** Goal of the exercise **
Please pull out each line in the items below that contains the word "sidebar".

Start Rows

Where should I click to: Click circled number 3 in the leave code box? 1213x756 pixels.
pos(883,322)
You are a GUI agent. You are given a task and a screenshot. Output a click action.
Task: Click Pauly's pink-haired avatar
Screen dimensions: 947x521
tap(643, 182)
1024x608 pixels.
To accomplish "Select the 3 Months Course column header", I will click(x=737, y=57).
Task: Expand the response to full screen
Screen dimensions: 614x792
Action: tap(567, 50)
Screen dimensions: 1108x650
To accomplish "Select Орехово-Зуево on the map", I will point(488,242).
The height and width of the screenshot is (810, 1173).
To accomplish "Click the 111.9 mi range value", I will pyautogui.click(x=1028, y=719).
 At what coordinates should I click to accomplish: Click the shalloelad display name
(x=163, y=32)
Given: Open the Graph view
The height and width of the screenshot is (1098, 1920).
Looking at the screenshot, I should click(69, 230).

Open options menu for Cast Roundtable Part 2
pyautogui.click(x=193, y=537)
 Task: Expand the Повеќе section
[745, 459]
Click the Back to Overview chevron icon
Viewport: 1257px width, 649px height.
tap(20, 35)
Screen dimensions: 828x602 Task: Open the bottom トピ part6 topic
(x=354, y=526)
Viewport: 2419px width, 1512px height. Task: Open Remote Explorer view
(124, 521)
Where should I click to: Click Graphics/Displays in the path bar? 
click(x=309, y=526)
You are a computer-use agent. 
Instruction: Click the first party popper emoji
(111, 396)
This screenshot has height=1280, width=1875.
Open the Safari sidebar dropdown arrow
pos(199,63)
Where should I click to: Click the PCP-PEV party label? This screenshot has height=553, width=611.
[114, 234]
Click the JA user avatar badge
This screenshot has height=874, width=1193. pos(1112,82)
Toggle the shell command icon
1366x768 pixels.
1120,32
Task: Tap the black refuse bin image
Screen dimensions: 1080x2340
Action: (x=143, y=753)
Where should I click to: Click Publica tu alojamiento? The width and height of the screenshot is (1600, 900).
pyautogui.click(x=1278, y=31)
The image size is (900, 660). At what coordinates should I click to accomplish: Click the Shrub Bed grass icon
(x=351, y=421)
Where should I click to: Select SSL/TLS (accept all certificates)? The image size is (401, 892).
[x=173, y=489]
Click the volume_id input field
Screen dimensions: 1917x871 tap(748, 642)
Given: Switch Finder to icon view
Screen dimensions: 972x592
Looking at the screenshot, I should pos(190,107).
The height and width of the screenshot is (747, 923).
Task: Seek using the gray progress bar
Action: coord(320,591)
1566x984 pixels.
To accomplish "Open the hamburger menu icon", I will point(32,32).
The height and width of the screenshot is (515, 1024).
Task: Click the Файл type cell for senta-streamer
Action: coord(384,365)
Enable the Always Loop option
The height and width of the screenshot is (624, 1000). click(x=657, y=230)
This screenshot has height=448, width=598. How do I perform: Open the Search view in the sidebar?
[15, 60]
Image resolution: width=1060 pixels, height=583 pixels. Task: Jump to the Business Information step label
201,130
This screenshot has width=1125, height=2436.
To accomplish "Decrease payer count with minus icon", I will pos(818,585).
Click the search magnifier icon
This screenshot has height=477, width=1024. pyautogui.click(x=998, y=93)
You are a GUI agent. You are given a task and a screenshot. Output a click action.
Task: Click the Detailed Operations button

End Rows

** Correct response **
Open the Safari sidebar dropdown arrow
This screenshot has height=448, width=598. How do I perform: Open the Search view in the sidebar?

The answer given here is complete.